Decomposition characteristics of SF6 in an electrical tube furnace and a pilot system by combustion

• Published in: The Korean journal of chemical engineering Vol. 39; no. 10; pp. 2615 - 2622
• Main Authors: Lee, Joongwon, Kim, Miyeong, Byun, Younghwan
• Format: Journal Article
• Language: English
• Published: New York Springer US 01.10.2022; Springer Nature B.V; 한국화학공학회
• Subjects: Biotechnology; Catalysis; Chemistry; Chemistry and Materials Science; Combustion; Decomposition; Decomposition reactions; Fuel-air ratio; Greenhouse effect; Greenhouse gases; Industrial Chemistry/Chemical Engineering; Materials Science; Process Safety; Process Systems Engineering; Sulfur hexafluoride; Thermal decomposition; Tube furnaces; 화학공학; Combustion; Decomposition Rate; Thermal Decomposition; SF6 (Sulfur Hexafluoride); Global Warming Gas
• ISSN: 0256-1115; 1975-7220
• DOI: 10.1007/s11814-022-1141-0

Sulfur hexafluoride (SF 6 ) is widely used in a variety of industrial processes and commercial products. However, this chemically stable gas is one of the most potent greenhouse gases (GHGs) contributing significantly to global warming. Therefore, to reduce greenhouse gas such as SF6, a new eco-friendly, economic, and stable treatment technology is required.
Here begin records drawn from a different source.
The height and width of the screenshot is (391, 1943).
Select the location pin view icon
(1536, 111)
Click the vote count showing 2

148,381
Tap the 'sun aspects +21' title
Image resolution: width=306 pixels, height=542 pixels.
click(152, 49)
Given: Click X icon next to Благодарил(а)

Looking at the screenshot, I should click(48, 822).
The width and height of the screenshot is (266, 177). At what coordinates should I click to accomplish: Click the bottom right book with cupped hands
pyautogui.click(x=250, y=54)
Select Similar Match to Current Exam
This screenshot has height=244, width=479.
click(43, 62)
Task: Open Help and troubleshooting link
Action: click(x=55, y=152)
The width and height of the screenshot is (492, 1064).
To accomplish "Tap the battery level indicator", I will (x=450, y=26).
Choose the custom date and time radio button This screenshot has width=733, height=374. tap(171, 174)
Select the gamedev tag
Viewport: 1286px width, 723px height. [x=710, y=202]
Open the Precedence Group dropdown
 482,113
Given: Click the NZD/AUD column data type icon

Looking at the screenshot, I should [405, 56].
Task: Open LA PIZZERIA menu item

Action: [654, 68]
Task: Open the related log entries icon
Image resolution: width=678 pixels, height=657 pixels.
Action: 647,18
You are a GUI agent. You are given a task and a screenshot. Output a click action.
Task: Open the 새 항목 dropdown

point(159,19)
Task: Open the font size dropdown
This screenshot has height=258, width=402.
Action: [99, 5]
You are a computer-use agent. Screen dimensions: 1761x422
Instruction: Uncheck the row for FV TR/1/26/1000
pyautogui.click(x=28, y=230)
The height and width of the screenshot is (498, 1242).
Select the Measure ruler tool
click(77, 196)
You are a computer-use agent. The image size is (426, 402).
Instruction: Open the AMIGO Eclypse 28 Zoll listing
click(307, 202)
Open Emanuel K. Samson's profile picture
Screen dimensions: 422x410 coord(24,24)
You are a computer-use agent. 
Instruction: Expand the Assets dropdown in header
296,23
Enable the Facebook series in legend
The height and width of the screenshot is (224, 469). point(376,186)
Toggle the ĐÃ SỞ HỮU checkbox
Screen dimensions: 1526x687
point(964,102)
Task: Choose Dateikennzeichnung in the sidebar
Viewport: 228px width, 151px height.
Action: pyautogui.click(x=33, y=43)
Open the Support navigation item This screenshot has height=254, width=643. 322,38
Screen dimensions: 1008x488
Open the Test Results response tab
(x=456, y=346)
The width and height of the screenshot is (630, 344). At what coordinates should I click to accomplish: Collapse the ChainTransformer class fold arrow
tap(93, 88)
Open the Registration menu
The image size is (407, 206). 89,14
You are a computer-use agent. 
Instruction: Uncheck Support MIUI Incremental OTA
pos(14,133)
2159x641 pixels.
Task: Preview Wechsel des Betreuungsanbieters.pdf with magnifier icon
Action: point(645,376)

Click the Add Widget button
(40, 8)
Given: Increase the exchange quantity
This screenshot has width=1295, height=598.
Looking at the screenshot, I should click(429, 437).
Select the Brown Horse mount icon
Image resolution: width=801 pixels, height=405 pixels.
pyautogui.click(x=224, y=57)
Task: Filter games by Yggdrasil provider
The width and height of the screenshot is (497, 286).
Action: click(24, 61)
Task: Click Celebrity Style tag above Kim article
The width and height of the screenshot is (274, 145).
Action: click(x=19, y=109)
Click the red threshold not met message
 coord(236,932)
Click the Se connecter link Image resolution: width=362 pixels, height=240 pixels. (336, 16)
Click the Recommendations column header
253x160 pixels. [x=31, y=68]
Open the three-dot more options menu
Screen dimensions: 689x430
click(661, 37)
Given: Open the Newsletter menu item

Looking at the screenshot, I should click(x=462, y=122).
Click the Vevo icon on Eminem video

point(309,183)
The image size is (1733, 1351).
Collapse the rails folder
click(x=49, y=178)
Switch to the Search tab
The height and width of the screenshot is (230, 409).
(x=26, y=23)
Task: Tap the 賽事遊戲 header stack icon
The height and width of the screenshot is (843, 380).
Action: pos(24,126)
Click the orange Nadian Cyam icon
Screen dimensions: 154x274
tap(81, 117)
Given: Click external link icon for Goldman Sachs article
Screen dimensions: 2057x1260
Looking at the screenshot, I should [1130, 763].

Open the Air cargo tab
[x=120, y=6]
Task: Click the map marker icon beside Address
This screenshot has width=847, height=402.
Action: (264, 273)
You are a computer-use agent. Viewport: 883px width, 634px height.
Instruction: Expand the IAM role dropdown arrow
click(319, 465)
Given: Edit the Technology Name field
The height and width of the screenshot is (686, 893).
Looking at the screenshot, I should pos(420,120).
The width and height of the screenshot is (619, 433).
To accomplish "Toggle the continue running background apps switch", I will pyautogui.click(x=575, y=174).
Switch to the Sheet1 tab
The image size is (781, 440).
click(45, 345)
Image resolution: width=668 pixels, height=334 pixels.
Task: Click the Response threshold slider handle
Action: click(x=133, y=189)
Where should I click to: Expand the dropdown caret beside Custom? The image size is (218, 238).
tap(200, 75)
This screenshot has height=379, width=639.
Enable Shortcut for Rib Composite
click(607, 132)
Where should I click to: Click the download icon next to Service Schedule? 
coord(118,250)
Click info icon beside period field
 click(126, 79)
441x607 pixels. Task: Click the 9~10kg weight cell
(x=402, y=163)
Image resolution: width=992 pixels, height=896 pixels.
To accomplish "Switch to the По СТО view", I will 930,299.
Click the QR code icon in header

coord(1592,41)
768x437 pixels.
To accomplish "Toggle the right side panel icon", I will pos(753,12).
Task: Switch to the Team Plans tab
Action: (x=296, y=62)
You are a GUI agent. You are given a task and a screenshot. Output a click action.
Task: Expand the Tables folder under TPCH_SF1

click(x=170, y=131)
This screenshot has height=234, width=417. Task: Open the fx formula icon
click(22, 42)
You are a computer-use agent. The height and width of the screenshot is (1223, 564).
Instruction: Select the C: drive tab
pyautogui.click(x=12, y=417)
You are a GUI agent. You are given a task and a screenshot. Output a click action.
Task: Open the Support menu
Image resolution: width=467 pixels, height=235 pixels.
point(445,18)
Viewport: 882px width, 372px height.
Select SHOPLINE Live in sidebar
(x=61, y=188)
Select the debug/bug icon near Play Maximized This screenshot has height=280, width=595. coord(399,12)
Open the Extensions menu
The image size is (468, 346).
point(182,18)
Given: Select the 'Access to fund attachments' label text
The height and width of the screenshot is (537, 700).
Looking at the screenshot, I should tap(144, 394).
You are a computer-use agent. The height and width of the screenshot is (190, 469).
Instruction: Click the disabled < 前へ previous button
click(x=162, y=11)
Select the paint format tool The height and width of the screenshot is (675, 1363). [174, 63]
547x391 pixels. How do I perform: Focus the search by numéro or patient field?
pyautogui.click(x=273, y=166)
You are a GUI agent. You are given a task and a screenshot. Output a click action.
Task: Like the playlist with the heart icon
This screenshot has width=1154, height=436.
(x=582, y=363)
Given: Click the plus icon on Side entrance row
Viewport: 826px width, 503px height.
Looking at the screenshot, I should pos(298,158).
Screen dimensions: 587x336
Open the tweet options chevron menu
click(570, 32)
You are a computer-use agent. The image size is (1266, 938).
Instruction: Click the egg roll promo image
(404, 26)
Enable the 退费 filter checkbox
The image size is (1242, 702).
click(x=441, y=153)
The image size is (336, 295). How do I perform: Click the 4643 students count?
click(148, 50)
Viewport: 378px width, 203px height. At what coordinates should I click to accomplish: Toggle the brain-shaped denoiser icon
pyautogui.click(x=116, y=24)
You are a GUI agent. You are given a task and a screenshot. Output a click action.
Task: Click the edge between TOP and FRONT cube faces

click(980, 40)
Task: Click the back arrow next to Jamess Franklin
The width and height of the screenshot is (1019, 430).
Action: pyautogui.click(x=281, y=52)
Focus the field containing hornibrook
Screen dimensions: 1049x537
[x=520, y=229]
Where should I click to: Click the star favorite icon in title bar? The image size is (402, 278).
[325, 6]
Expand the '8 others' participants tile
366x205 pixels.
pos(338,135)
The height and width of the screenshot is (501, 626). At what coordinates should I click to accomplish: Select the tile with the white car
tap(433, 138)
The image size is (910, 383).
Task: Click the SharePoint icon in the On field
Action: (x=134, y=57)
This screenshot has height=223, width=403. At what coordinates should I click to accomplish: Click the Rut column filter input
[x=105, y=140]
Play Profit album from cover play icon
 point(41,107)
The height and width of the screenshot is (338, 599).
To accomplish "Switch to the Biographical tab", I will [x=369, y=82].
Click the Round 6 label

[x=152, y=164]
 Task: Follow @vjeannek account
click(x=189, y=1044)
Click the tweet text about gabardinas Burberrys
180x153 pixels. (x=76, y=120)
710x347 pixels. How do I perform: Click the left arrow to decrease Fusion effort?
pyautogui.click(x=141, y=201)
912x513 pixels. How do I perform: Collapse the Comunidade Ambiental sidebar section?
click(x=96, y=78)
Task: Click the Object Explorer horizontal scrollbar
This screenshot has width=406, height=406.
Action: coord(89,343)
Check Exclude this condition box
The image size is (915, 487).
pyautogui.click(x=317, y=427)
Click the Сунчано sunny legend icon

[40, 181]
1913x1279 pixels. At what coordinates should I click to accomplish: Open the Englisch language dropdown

In this study, the thermal decomposition characteristics of SF6 were investigated using a laboratory scale electrical tube furnace reactor and combustion-based pilot system. Based on these results, the SF 6 decomposition reaction order is around 1 and its activation energy (E a ) in the investigation temperature range is 238.04–257.18 kJ/mol. This value is used to calculate the reactor size when designing a commercial facility. Also, the experimental results of a combustion-based pilot system indicate that SF 6 supply location, reaction temperature, supplied concentration, and fuel/air ratio could affect SF6 decomposition efficiency. The results demonstrate that a 99.9% decomposition efficiency could be achieved in the combustion.